→ **DOCUMENT**:
--- BEGIN ---

And if the weather is right (which it isn’t always!), the butterflies in high summer are outstanding – diverse (a typical week in July will produce 110-120 species) and abundant, with puddling multi-species throngs of male blues, skippers, fritillaries and whites. It’s the perfect situation in which to compare often difficult to separate species, excellent for photography, and difficult to lift one’s eyes from… except when the sky is darkened by a majestic, almost soaring, Apollo.

Of course, it isn’t just about the butterflies, and the trap is not the sole window into the world of moths. There is a range of day-flying moths too, many of which are ultra-charismatic and much sought after, including clearwings, foresters and especially red-and-black burnets, of which we have recorded nearly twenty different species over the years.

--- END ---

→ **SUPPLIED INFORMATION**:
--- BEGIN ---

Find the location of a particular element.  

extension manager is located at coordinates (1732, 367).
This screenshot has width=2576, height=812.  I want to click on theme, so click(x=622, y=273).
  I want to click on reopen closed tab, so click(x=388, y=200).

--- END ---

→ **TASK REQUIREMENTS**:
1. Do these statements agree with the text on butterflies and moths? Answer yes or no for each, and quote the deciding words of the text. (a) A typical week in July produces 110-120 butterfly species. (b) The trap is the only window into the world of moths. (c) Nearly thirty species of burnets have been recorded over the years.
2. Retype the part of the text on butterflies and moths starting at "And if the weather" and ending at "over the years.".

→ **SOLUTION LIST**:
1.
(a) Yes: "a typical week in July will produce 110-120 species"
(b) No: "the trap is not the sole window into the world of moths"
(c) No: "of which we have recorded nearly twenty different species over the years"

2.
And if the weather is right (which it isn’t always!), the butterflies in high summer are outstanding – diverse (a typical week in July will produce 110-120 species) and abundant, with puddling multi-species throngs of male blues, skippers, fritillaries and whites. It’s the perfect situation in which to compare often difficult to separate species, excellent for photography, and difficult to lift one’s eyes from… except when the sky is darkened by a majestic, almost soaring, Apollo.

Of course, it isn’t just about the butterflies, and the trap is not the sole window into the world of moths. There is a range of day-flying moths too, many of which are ultra-charismatic and much sought after, including clearwings, foresters and especially red-and-black burnets, of which we have recorded nearly twenty different species over the years.